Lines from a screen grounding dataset
[START]

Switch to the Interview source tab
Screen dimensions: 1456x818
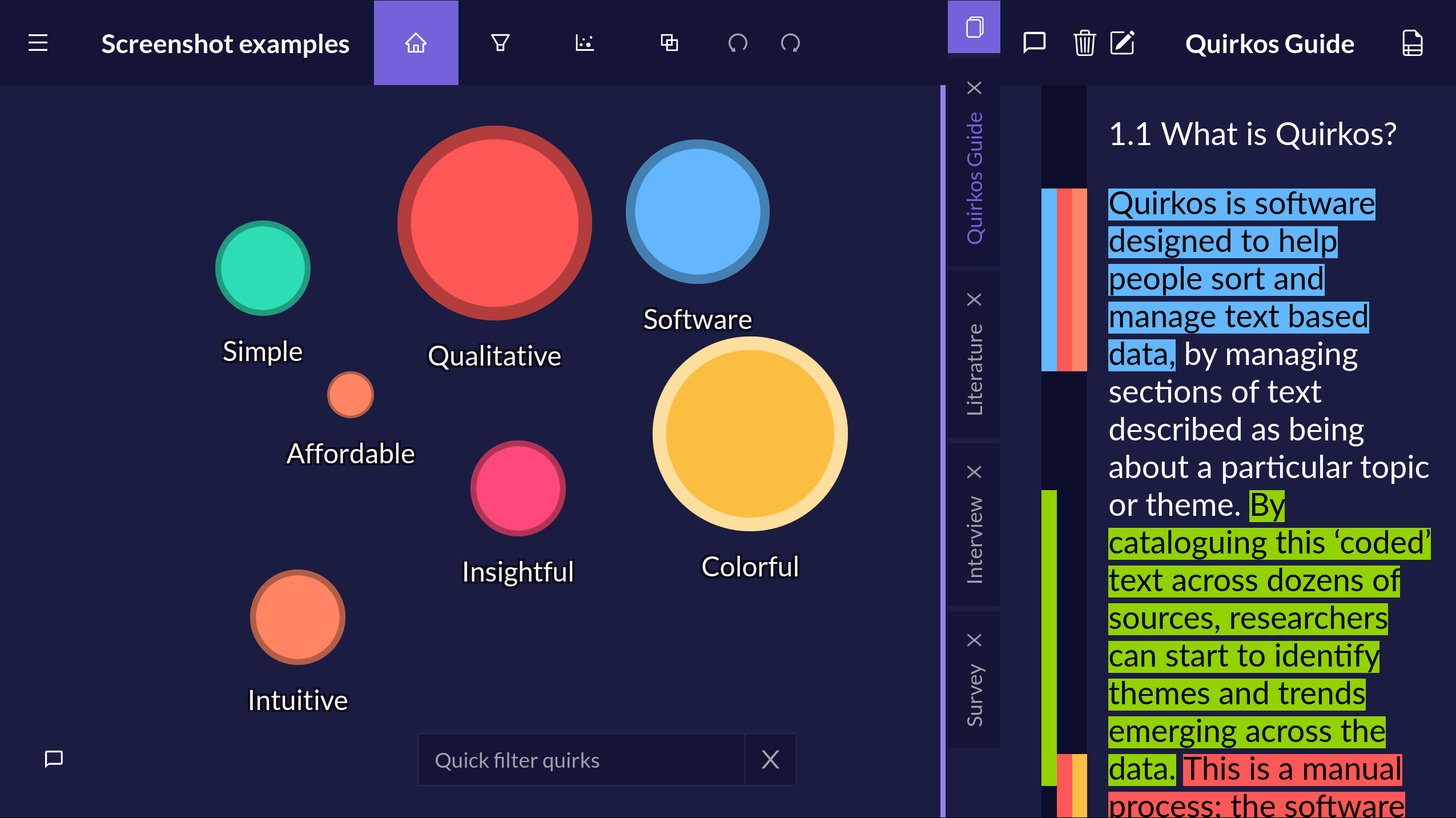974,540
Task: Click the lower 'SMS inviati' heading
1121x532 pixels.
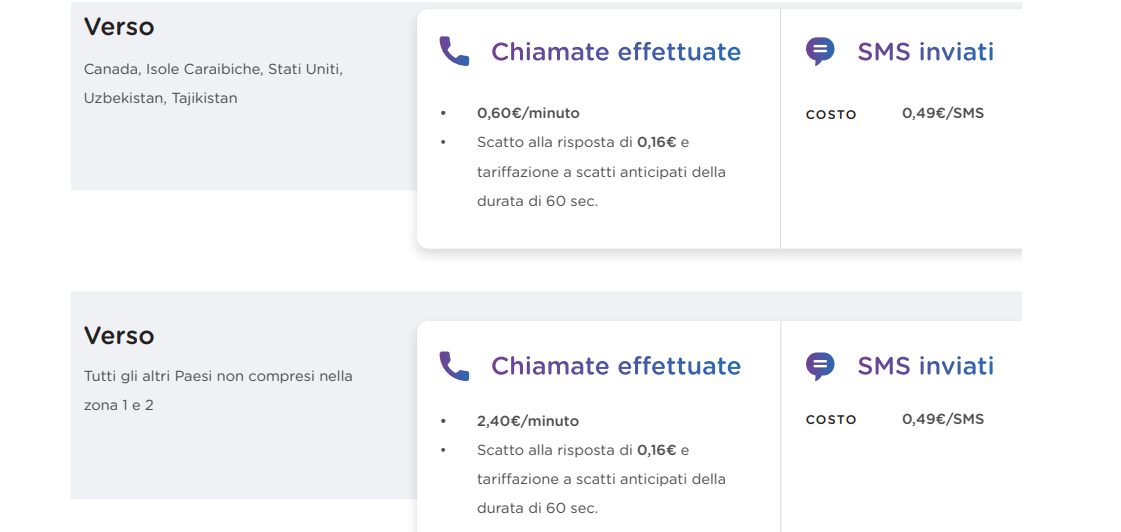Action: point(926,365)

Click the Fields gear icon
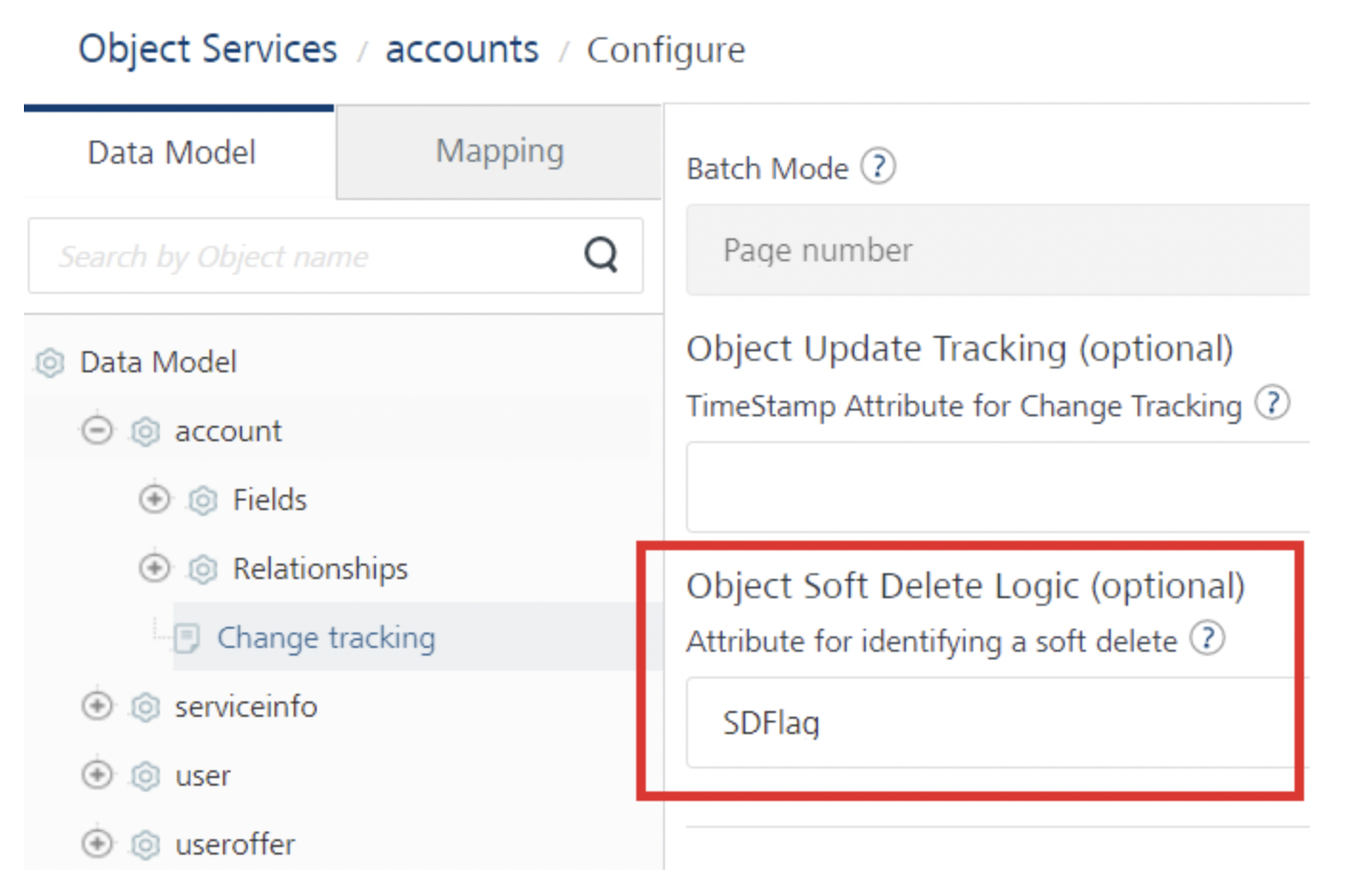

[END]

Copy out the lines above word for word, leaving out the pictures.

Full output:
Switch to the Interview source tab
Screen dimensions: 1456x818
974,540
Task: Click the lower 'SMS inviati' heading
1121x532 pixels.
Action: point(926,365)

Click the Fields gear icon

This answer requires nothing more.